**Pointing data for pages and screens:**

** begin **

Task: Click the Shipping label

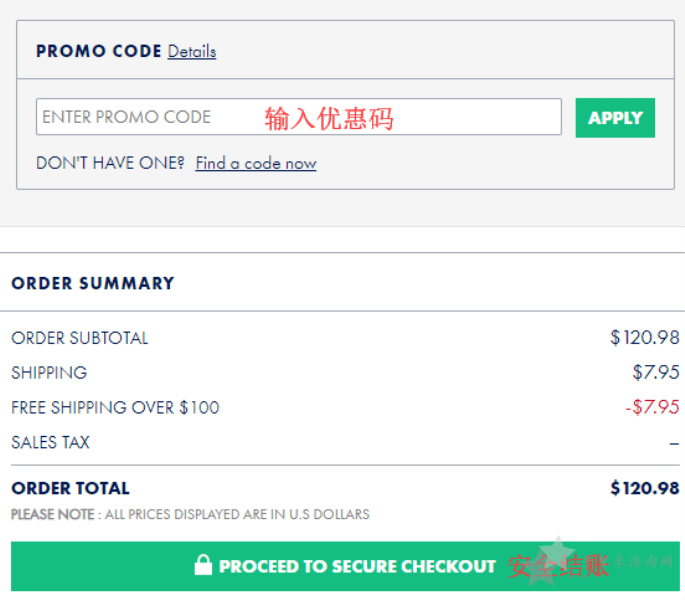Action: [x=49, y=373]
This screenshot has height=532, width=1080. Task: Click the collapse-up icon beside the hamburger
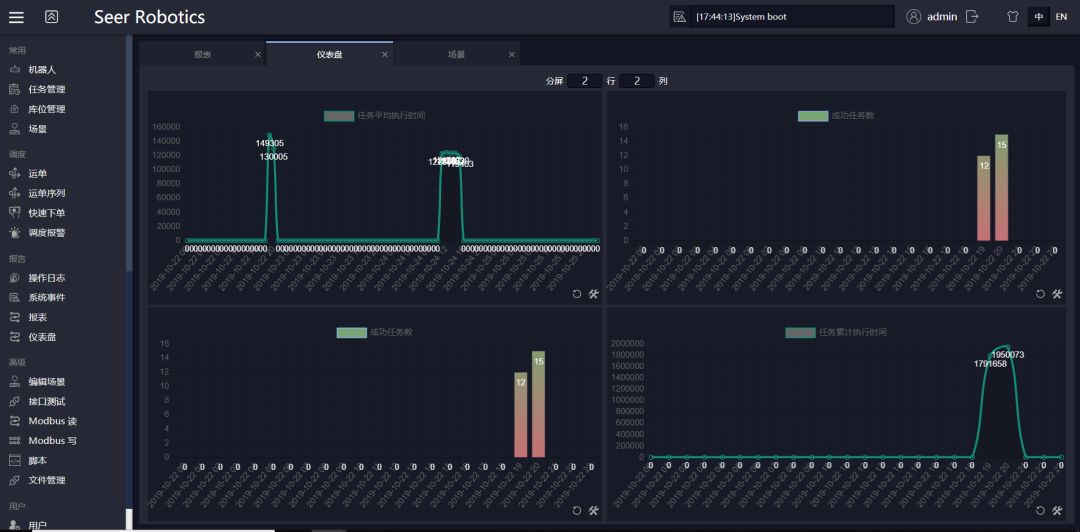(x=52, y=17)
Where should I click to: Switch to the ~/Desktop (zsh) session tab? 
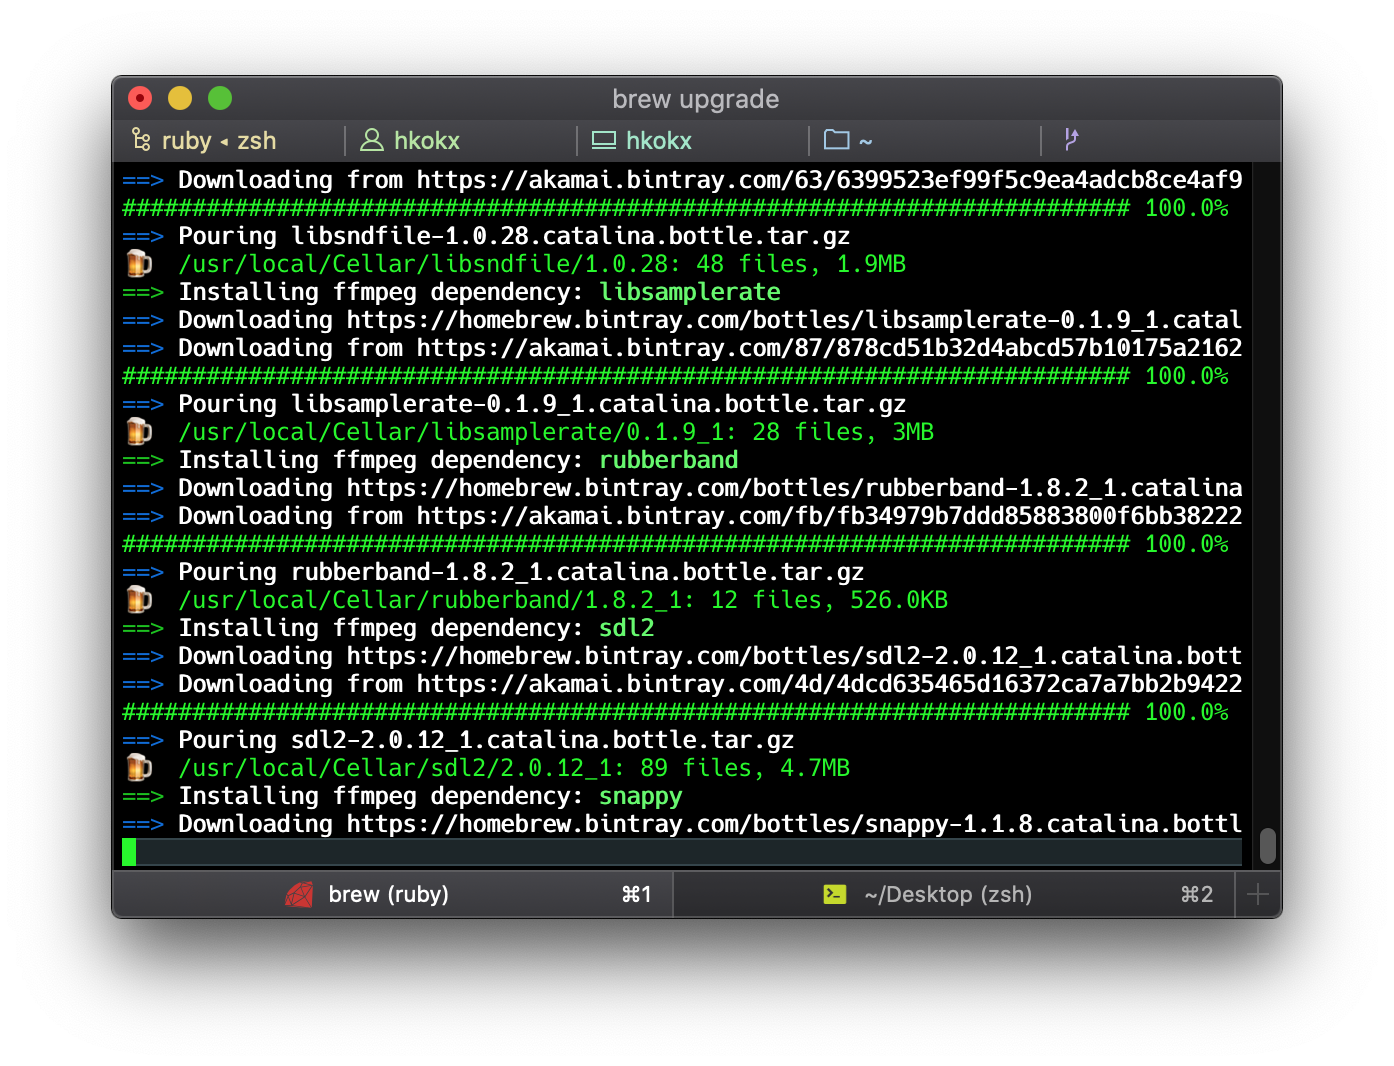(x=947, y=894)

** end **

Write out every line of the items above as a numbered list, skipping blank lines and leaving the pictures out.

**EXERCISE SOLUTION:**
1. Task: Click the Shipping label
2. Action: [x=49, y=373]
3. This screenshot has height=532, width=1080. Task: Click the collapse-up icon beside the hamburger
4. (x=52, y=17)
5. Where should I click to: Switch to the ~/Desktop (zsh) session tab? 
6. (x=947, y=894)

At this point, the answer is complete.